The user should be well informed about the dataset, as any dataset can be forced for trajectory inference. Therefore, we recommend users intuitively decide whether the dataset contains intermediate cells undergoing some biological process or not. E.g., drawing a trajectory for a group of cells belonging to a developmental biological process will provide more tangible results than cells from different tissues.
Additional insights with OmicxBox
Comprehensive and streamlined workflow
Monocle 3 in OmicsBox offers an end-to-end workflow, which takes the raw count table and experimental design file as input [Figure. 2]. In fact, it gives tabulated and well-formatted output that can be used for further downstream analysis. Results are divided into tables and interactive visualizations, making the curation and evaluation easy for the end-user. Statistical plots such as distribution plots can be produced using side action panel options with few clicks.
Interactive data visualization
One of the significant improvements offered by OmicsBox is the interactive visualization so the assigned pseudotime [Figure 3]. The dynamics of the trajectory can be visualized with interactive image editor tools offered by omics box that not only provide better insights into progression pattern but also gives greater control over the trajectory plot.
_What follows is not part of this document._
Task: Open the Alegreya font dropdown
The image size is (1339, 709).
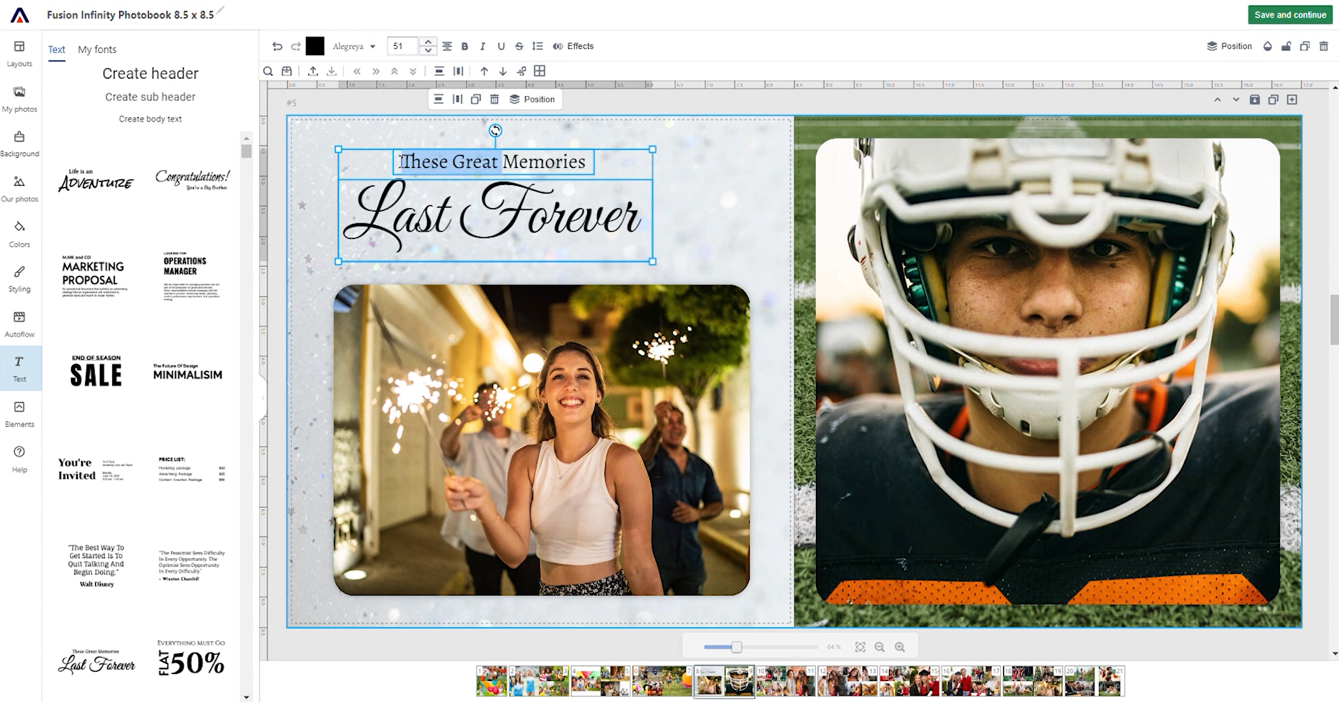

Integration with Differential expression wizard
Once the trajectory inference is successfully made, Monocle 3 in OmcisBox offers direct integration with differential expression wizard. Afterward, the raw counts can be a directory utilized to perform differential expressions using the pseudo time ranges of the cluster labels [Figure 4].
Qiu, Xiaojie, et al. “Reversed Graph Embedding Resolves Complex Single-Cell Trajectories.” Nature Methods, vol. 14, no. 10, 21 Aug. 2017, pp. 979–982, 10.1038/nmeth.4402.
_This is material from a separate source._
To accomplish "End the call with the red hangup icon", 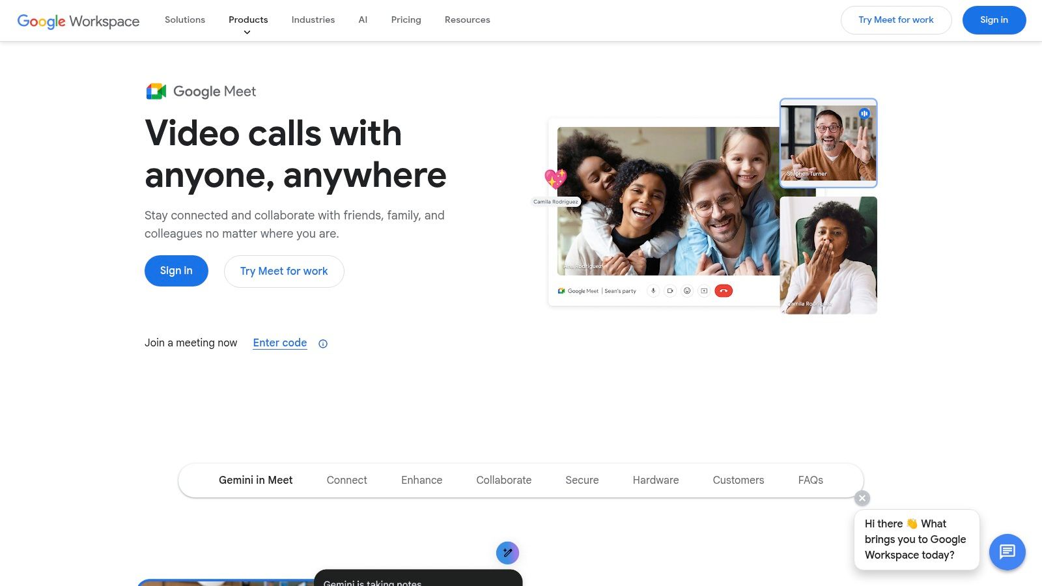I will point(724,291).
Qiu et al.“Single-Cell mRNA Quantification and Differential Analysis with Census.” Nature Methods, vol. 14, no. 3, 23 Jan. 2017, pp. 309–315, 10.1038/nmeth.4150.
Trapnell, Cole, et al. “Pseudo-Temporal Ordering of Individual Cells Reveals Dynamics and Regulators of Cell Fate Decisions.” Nature Biotechnology, vol. 32, no. 4, 1 Apr. 2014, pp. 381–386, 0.1038/nbt.2859.
Reid, John E., and Lorenz Wernisch. “Pseudotime Estimation: Deconfounding Single Cell Time Series.” Bioinformatics, vol. 32, no. 19, 17 June 2016, pp. 2973–2980, 10.1093/bioinformatics/btw372.